L'expérimentation a accueilli 72 jeunes “décrochés" en formation. Bacheliers de moins de 26 ans, ils étaient sortis d'un cursus d'enseignement supérieur sans avoir obtenu de diplôme post-baccalauréat. Au total, 5 sessions de formation de 16 semaines dont 6 en entreprise ont été organisées en 2010, 2011 et 2012, avec pour contenus principaux : construire son projet à partir de ses expériences et de ses acquis personnels, décrypter son propre fonctionnement en interaction avec l'environnement socioéconomique, renforcer ses connaissances et compétences de base pour se médiatiser, faire des choix, développer des stratégies et agir.
Un suivi individualisé pour chaque stagiaire a été effectué régulièrement par mail et par téléphone, afin de suivre leur cheminement après leur sortie du dispositif. Ainsi sur les 72 stagiaires des 5 sessions, 52 ont repris une formation, 10 ont effectué un retour direct à l'emploi et 10 ont abandonné ou n'ont pas répondu.

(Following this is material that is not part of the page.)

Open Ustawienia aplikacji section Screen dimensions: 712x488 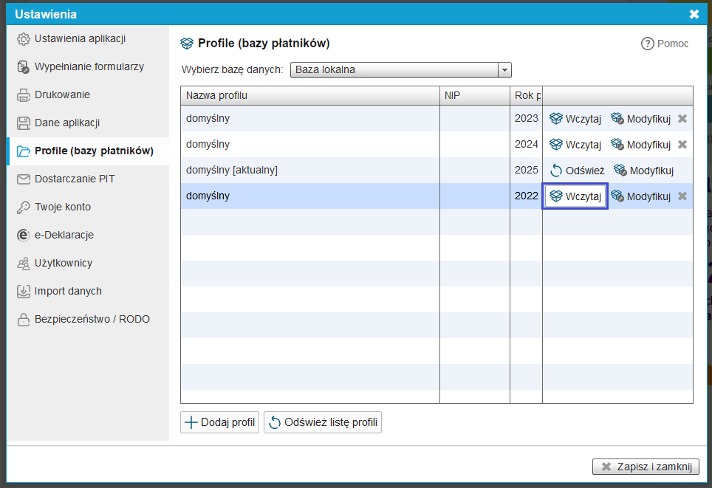80,38
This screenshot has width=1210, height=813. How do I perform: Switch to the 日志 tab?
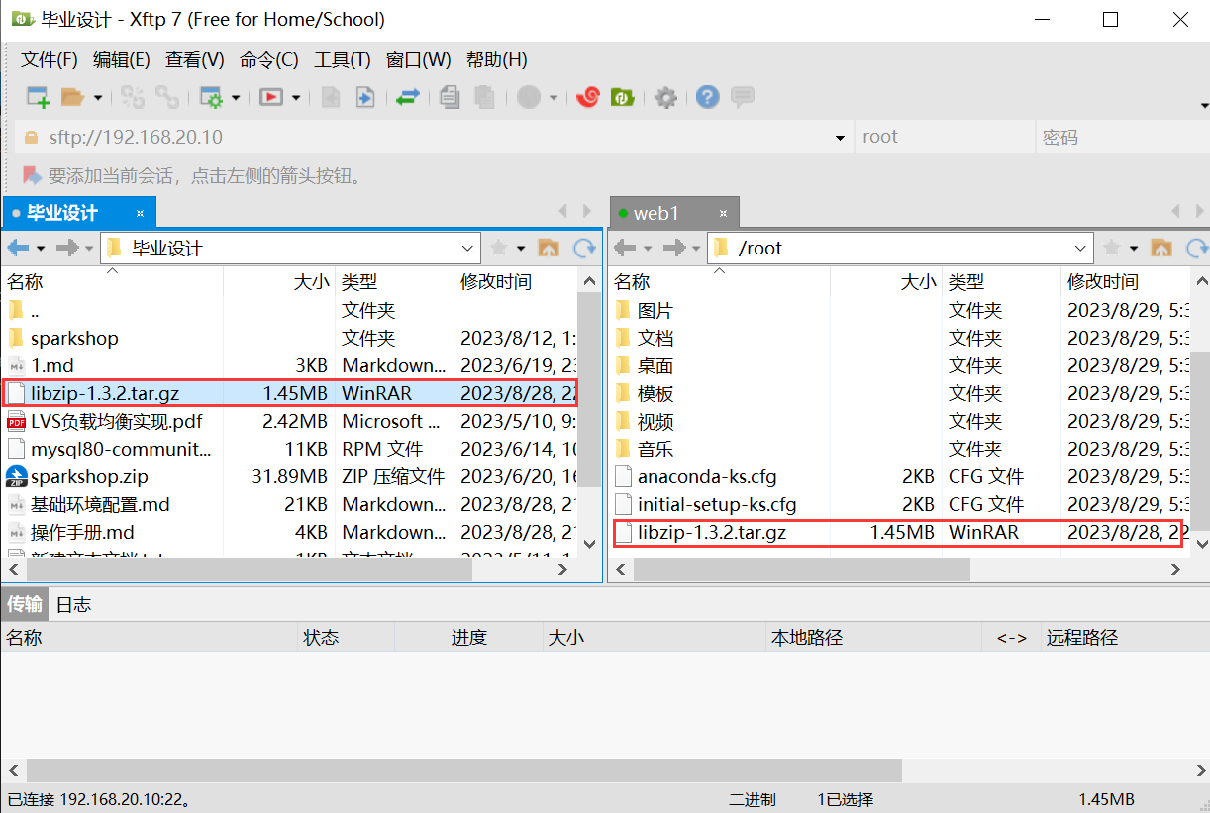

Parmi les 52 stagiaires qui ont choisi de reprendre une formation, 15 ont choisi un cursus universitaire (licence professionnelle ou DU en alternance), 20 un BTS (dont 12 en alternance), 7 un DUT (dont 2 en alternance), 5 des écoles (2 en alternance) dont le CFA Léonard de Vinci, une école spécialisée dans l'immobilier, et 5 des formations certifiantes (Afpa, CFA métiers, etc.).